客観的で冷静なジャーナリスト的視点によって現実を見つめ、自分というフィルターを通して
感じたことや考えていることを明快に筋道立てて表現する筆力は読んでいて気持ちいい。
著者は自身を「エセ貧乏」と呼び、田舎者になれない不幸を嘆く。
~自分の属していた共同体や過去から切り離されて匿名の人間として生きられること、 
それが大都会の自由だと私は考えているが、
「田舎者」とは新しい自分を手に入れるまでに試行錯誤する プロセスそのものだと思う。~
~故郷に錦を飾る必要もなければ、稼いで親を扶養する義務もない、
いい仕事をして無理解な親を見返す必要もない。
時には創作や表現の原動力となるハンディが何もない。
このハンディのなさが自分にどれだけのハンディに なっているかはわからない~

このあたりの感覚は私にもやや覚えがある。
実家に住んでいた頃、同じような焦燥感や虚しさを感じていた。
私は田舎→都会というプロセスではなく、結婚して新しい名前を得ることによって
人生をリセットできたような、過去の自分を消せたような大きな解放感を覚えたのだが、
ハンディのなさは今も変わらない。
しかし、著者は女性としては私には理解し難い、苦手なタイプだということが本書で明らかになった。大柄な著者は必ずと言っていいほど男性と間違われるらしい。

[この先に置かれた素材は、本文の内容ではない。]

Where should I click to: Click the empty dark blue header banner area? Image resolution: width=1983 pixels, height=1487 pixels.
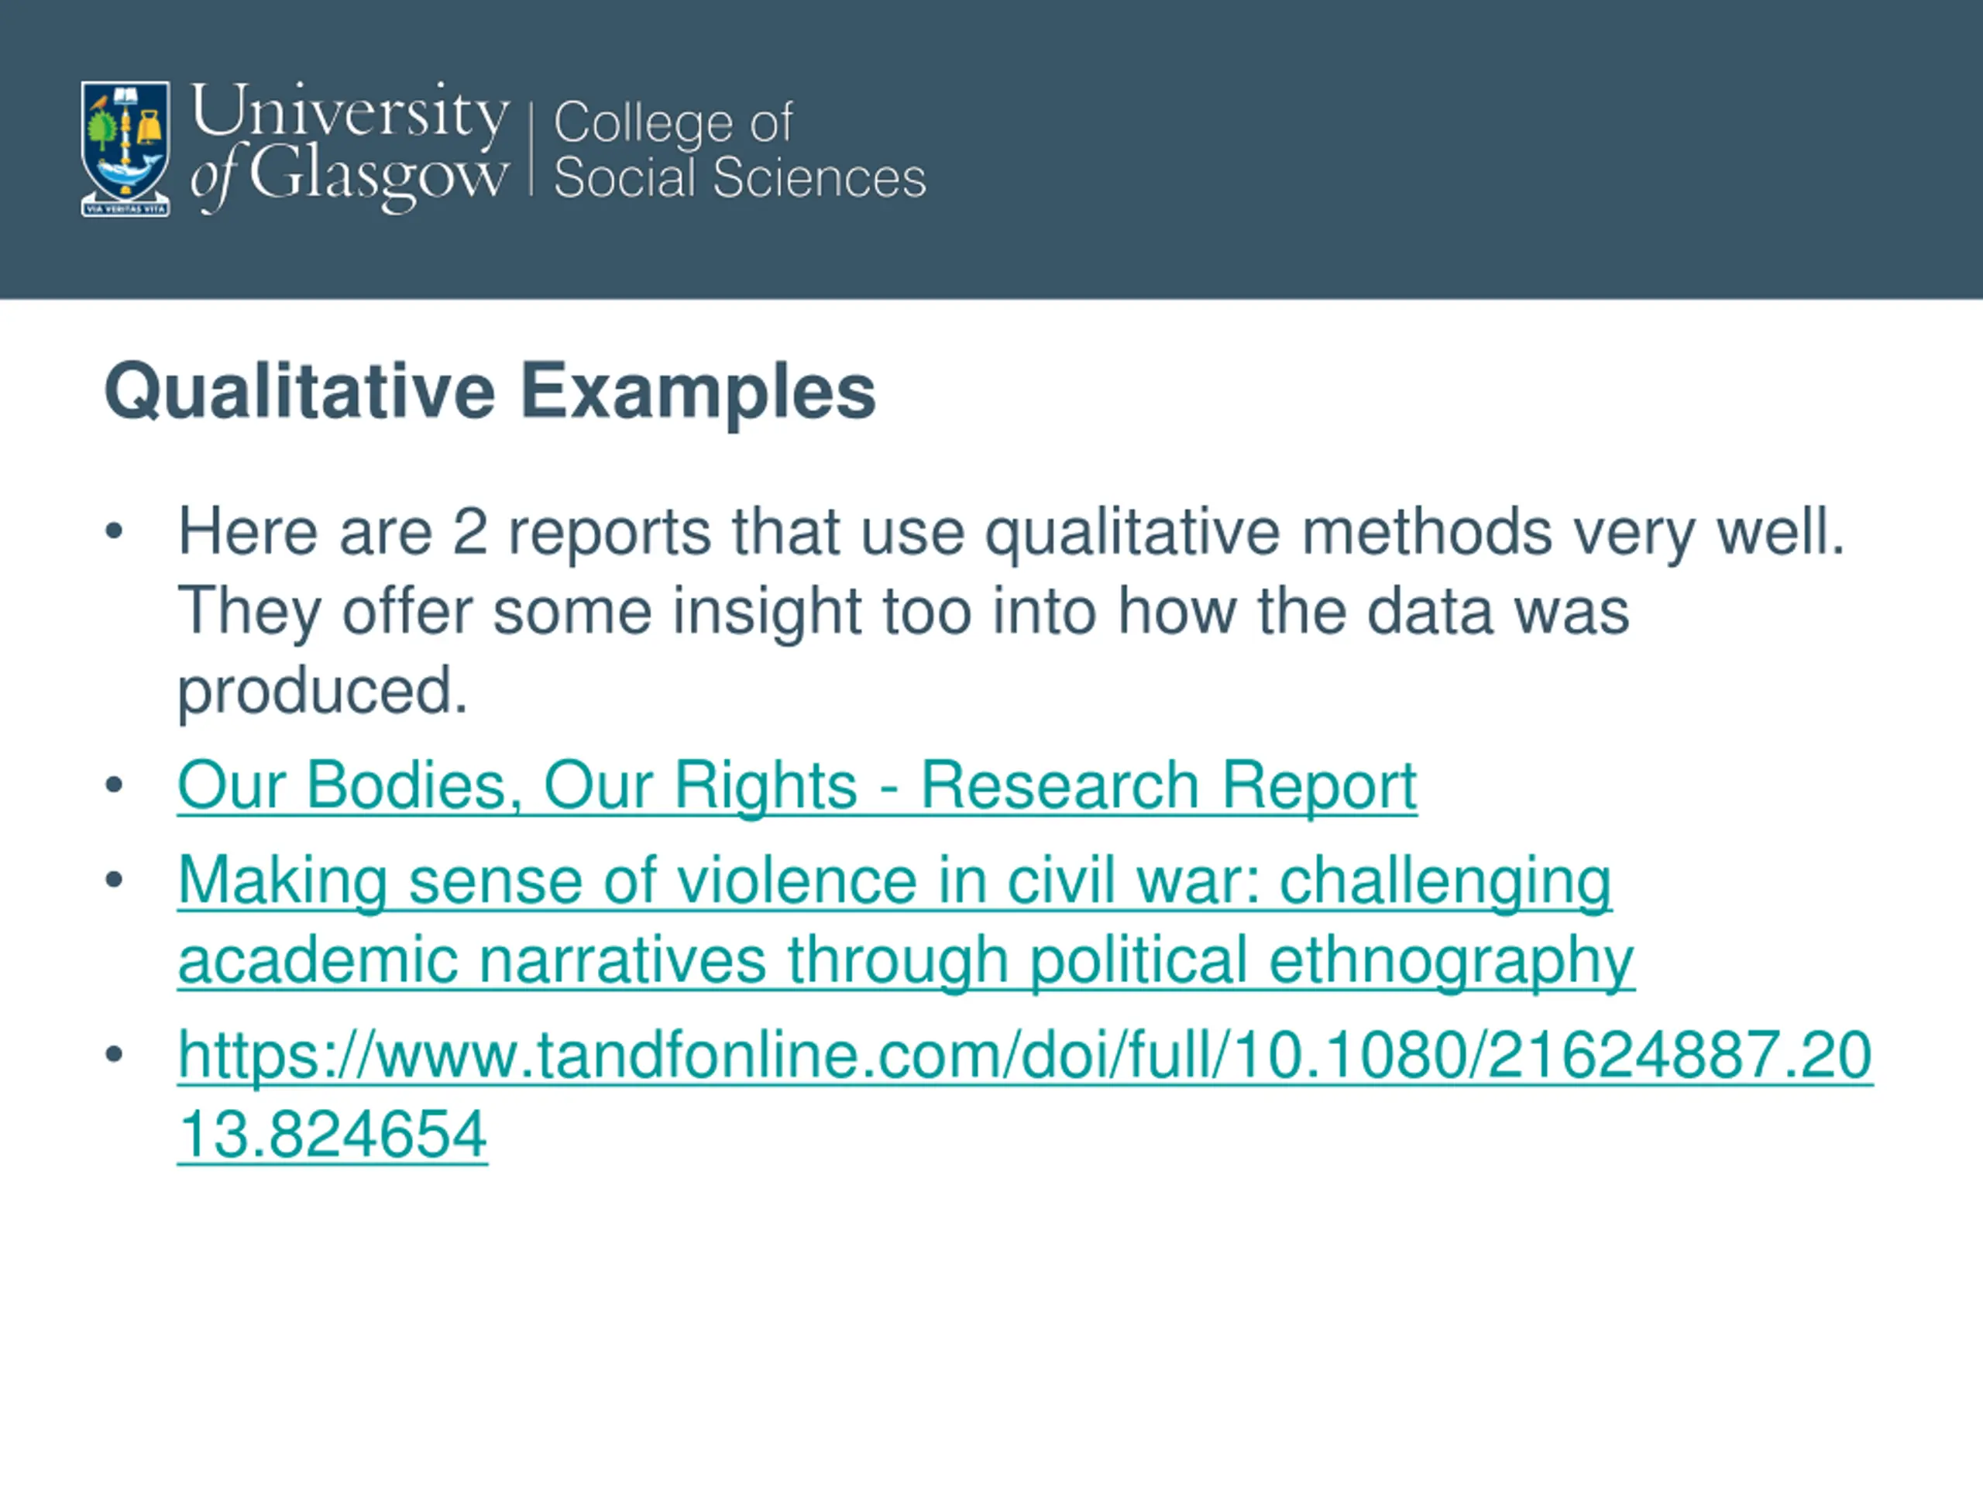1434,149
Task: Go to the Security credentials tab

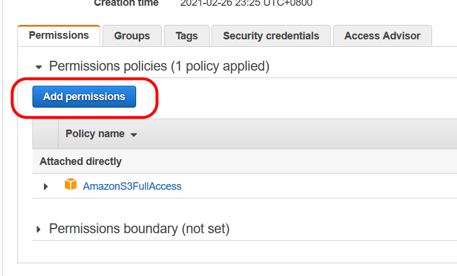Action: (x=270, y=36)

(女子トイレ、銭湯の女湯、プールの更衣室などで止められたり、
叩き出されそうになったこと数知れずとか)
そんな外見にも関わらず男物の服を着、化粧をせず、
髪はおしゃれではなく手がかからないことを優先させたショートカット、
風呂なしアパートに住んでテーブルは段ボールのみかん箱で代用、ファミレスで原稿を書く・・・・
著者が食事するのも料理するのもめんどうで玉子入り生煮えうどんを作る章にいたっては殺伐とした気分になった。
いい、悪いではなく、気持ちいいまでに私とは相容れないタイプの人である。
私は5歳くらいまで自分のことを男だと思い込み、周囲にもそう言い張ってたのだが、
長じてこういう女性にならなくてほんとによかったと心底思ってしまった・・・・・
(失礼だと思うけど、きっと著者も私みたいに派手でミーハーな女は嫌いだろうな・・・)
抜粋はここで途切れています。